■ EXERCISE TASKS
#1 In the doublethink essay, update the passage starting with "To know and" and going on through "on trumped-up charges.", replacing "record harvest" with "bumper crop".
#2 Answer these questions about the doublethink essay below:
(a) Who gave the talk titled "Lamentations: The Politics of Jewish Sustenance and Succor"?
(b) In what year was Into the Whirlwind finished?
(c) What is the title of Yuri Slezkine's new chronicle?
#3 Pick up the essay on doublethink where it stops and continue it.

■ TEXT
§ §

In (Partial) Defense of Doublethink

To be honest, it was a relief to laugh. The previous talk at YIVO’s recent conference on “Jews In and After the 1917 Russian Revolution” had been Eli Lederhendler’s aptly titled “Lamentations: The Politics of Jewish Sustenance and Succor,” in which he recounted the pogroms and repressions of the tsarist era and the even worse pogroms of the Russian Civil War. And there was more, much more, to come: multicolored “Terrors,” assorted anti-Semitic campaigns, and mass killings and arrests. 

Our laughter was, in part, at the willed blindness of Evgenia Ginzburg, one of those arrested in Stalin’s Terror and the subject of Gary Saul Morson’s talk on the dangers of “revolutionism.” Ginzburg was a loyal communist accused of “playing a double game” (a common accusation against Jews) and imprisoned in the Gulag.

Her memoir, Into the Whirlwind, finished in 1967 and smuggled out of Russia to be published abroad, is a classic of its kind, with a frustrating mixture of insight and obtuseness that seems to have been characteristic of many of those in her generation. Morson read aloud some of her unselfaware statements; for example, an epilogue in which she pledges her continuing fealty to the “great Leninist truth,” which presumably includes the sophistries persecutors used against her and millions of other innocents. 

At times, Ginzburg shows tremendous insight, particularly into other inmates’ self-delusions. It’s likely that some part of her understood Lenin’s culpability in her imprisonment, and that the whole barrel of Bolshevism, rather than just a few uncomradely apples, was to blame. But another part of her did its best to guard her from this knowledge. In other words, she was practicing something like Orwellian doublethink. 

Orwell, who is invoked almost superstitiously by writers grappling with Soviet history, like a statue whose nose students rub before exams, defines doublethink this way: 

To know and not to know, to be conscious of complete truthfulness while telling carefully constructed lies, to hold simultaneously two opinions which cancelled out . . . and above all, to apply the same process to the process itself . . .

Thus, praising the record harvest while stomachs grumble, fervently extolling—and believing in—the beauty of Soviet justice while shivering in the Gulag on trumped-up charges. 

As Morson continued to discuss Ginzburg’s memoirs and we continued to laugh, I began to feel uneasy, perhaps because of the sharp distinction he was drawing between Ginzburg’s muddled, doubled vision and our own purportedly clearer view. But I have seen doublethink in myself and in other immigrants from the former Soviet Union. Could this tendency have something to do with the defunct country we left decades ago? 

Evgenia Ginzburg in an undated photo.
Evgenia Ginzburg in an undated photo.

As the most eager and earliest converts to the new ways, the Jewish “Old Bolsheviks” offer an extreme example of Soviet doubling of the self. As Yuri Slezkine details in his massive new chronicle of early Soviet true believers, The House of Government: A Saga of the Russian Revolution, Jewish revolutionaries often swapped out their last names for hard words like “stone” and “hammer” (Kamenev, Molotov) and clothed themselves in head-to-toe leather: a self-conscious transformation allowing them to perform the “bloody but honorable revolutionary work” that would have horrified the bookish, idealistic boys and girls they had—until recently—been. (Perhaps, as Steven Zipperstein suggested in his conference keynote address, it was precisely this promise of transformation from wordiness to action that attracted many Jews to communism.) The party names and costume changes facilitated a splitting of the self into two parts: the living human (the Jew?) who reflects, worries, and doubts, and the unfeeling instrument of party will.

§ §

■ COLLECTED MATERIAL

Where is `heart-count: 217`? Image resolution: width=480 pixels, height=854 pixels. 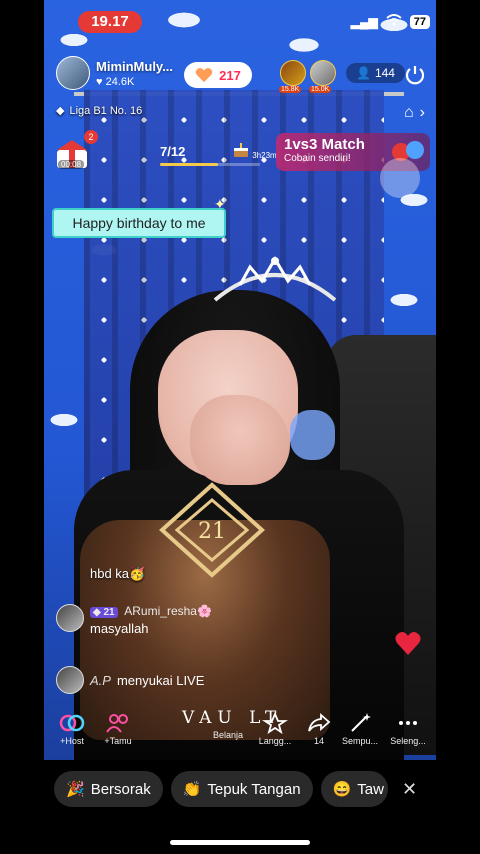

§ §

■ ANSWERS TO THE EXERCISES
#1
To know and not to know, to be conscious of complete truthfulness while telling carefully constructed lies, to hold simultaneously two opinions which cancelled out . . . and above all, to apply the same process to the process itself . . .

Thus, praising the bumper crop while stomachs grumble, fervently extolling—and believing in—the beauty of Soviet justice while shivering in the Gulag on trumped-up charges.

#2
(a) Eli Lederhendler
(b) 1967
(c) The House of Government: A Saga of the Russian Revolution

#3
The “great prophesy” had purportedly been fulfilled, yet poverty and many other social ills persisted, even grew. This was not simply a mismatch between hopes and actualities; the disconnect was between what people saw and what the state wished them to see, between what they were meant to have seen yesterday and today. In his conference talk, Samuel Kassow quoted a Leningrad friend as saying that “in this country, the hardest thing to predict is the past.” Thus, although, as Slezkine notes, stories of coming to Marxism are filled with images of enlightenment, what was needed after the revolution were eyes that were willing to close.

Who was the ideal citizen of such a world? Masha Gessen, in her incisive new book The Future Is History: How Totalitarianism Reclaimed Russia, describes a large-scale sociological study conducted in the USSR in 1987. Under the direction of sociologist Yuri Levada, this study attempted to define “Homo Sovieticus,” the human being shaped by the Soviet regime and on whom it depended. Like Ginzburg and so many others, “Homo Sovieticus” was fragmented, but both parts of his mind were shaped by Soviet government dictates. Sometimes he spouted one piece of propaganda and sometimes another, depending on which best assured his safety at the moment. Completely isolated, dependent on a government he considered his true parent, he was the perfect creature of the totalitarian state.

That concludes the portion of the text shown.